I knew the Monkey would take a lot out of me, but I didn't expect this much!    I did read on a website that an extremely hilly marathon takes a couple more weeks of recovery than a flat one or one with just a few hills.    And an ankle sprain can take 3-5 months to heal, so there's THAT.   This will be a great lesson in patience for me, if nothing else. 

The New: 
When my ankle is better, I'm going to start back with Crossfit!!!  I'm actually REALLY excited.  

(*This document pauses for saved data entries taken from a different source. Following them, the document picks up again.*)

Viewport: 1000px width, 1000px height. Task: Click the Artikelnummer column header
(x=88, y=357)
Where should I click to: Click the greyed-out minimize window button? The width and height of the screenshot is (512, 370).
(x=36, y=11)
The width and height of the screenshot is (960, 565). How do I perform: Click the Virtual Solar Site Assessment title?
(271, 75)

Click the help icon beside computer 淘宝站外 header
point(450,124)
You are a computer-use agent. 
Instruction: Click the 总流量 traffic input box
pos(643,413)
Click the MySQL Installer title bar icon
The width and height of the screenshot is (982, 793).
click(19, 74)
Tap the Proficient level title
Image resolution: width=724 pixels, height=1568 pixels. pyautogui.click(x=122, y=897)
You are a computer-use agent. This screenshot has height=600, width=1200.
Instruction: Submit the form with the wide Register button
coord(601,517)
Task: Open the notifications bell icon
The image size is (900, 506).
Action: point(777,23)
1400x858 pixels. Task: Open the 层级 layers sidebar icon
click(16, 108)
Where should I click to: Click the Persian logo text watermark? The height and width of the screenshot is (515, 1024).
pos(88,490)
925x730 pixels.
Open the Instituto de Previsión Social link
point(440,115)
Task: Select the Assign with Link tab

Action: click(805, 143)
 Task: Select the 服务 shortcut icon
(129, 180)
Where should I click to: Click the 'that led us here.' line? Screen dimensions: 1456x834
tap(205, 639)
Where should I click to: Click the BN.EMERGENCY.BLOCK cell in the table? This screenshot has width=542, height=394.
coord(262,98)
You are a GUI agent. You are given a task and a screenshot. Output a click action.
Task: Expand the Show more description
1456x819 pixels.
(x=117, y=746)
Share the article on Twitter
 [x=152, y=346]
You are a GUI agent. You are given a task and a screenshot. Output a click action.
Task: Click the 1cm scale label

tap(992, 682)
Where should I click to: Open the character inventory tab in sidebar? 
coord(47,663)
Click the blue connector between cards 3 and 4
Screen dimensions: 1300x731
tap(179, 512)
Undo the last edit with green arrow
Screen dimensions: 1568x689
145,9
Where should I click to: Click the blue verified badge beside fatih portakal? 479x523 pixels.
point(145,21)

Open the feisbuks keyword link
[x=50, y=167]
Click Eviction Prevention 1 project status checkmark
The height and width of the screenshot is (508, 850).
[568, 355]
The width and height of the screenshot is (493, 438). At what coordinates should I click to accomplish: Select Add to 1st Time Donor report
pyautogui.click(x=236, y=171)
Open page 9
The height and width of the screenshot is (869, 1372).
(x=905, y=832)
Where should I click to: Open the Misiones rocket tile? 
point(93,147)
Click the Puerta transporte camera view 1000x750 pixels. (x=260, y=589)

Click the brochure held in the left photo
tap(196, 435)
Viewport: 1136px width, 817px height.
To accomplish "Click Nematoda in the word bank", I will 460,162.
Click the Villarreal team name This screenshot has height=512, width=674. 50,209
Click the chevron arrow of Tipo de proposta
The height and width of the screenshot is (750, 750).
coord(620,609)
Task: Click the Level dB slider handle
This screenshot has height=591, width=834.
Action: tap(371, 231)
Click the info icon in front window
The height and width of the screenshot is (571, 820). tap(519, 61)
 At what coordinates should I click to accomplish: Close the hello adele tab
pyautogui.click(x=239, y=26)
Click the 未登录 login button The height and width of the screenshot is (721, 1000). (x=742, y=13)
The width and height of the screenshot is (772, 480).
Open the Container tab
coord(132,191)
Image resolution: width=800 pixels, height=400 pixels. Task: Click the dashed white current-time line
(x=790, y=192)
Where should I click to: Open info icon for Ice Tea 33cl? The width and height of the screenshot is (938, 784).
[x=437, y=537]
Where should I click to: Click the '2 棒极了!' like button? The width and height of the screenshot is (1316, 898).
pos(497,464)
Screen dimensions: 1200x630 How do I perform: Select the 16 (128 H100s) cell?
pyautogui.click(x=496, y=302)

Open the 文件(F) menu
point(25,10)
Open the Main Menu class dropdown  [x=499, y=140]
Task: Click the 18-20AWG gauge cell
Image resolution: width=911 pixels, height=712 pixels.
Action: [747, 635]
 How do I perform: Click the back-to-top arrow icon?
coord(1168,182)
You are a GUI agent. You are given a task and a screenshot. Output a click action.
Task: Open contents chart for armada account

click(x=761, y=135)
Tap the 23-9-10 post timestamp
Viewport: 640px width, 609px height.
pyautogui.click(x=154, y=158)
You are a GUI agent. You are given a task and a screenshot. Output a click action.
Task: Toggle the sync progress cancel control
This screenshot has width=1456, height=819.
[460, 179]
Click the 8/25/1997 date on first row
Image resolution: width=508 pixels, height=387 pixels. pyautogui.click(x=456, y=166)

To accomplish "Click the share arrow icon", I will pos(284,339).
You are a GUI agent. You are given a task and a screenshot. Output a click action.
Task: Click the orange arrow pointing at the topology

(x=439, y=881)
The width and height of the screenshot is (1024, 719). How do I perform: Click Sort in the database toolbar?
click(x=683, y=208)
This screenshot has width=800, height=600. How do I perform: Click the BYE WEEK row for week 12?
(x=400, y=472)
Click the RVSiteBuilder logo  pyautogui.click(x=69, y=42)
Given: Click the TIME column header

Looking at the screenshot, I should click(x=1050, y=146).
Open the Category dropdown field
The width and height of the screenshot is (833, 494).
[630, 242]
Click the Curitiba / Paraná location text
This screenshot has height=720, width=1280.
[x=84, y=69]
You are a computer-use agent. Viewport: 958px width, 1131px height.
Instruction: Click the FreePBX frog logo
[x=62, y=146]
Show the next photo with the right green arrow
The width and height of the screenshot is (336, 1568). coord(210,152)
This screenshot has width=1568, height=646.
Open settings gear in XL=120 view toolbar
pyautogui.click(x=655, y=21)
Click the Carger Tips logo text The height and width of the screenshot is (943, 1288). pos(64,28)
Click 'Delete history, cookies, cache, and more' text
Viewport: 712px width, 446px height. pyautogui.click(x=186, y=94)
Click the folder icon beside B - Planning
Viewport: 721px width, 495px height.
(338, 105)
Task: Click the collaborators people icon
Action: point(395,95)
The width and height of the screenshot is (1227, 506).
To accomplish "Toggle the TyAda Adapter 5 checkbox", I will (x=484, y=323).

2012 was about running, running, running.   I have faithfully recorded every mile I've run, and I'm well over 1000  miles for the year.  I ran two marathons and an ultra marathon and five half marathons.   I PR'd my marathon in April by 9 minutes and PR'd (by just 11 seconds) my half in October.     But I've come nowhere close to the times I was putting up for 5K's and 10K's when I was doing Crossfit.   You'd think all that running would translate to faster times, but it doesn't.     Maybe in 2013, I'll get back to the basics, get strong, and get my one-mile, 5K, and 10K times down some.

I know one thing I'm planning to do (I hope I can stick to it!):  I'm going to ditch my training log.  I need to let Daily Mile go.  I get too wrapped up in what other people are running---how fast, how far, how often.   I forget that this is a singular sport.   I get obsessed by my weekly and monthly mileage and feel disappointed in myself if it's not what I wanted it to be.   

I will run roads and trails, I will run for fun, I will do races.   Some I will take more seriously than others.  I will NOT record every mile, every pace, every split. 

I'm still a runner, but in 2013, I think I'm going to be a Different Kind of Runner.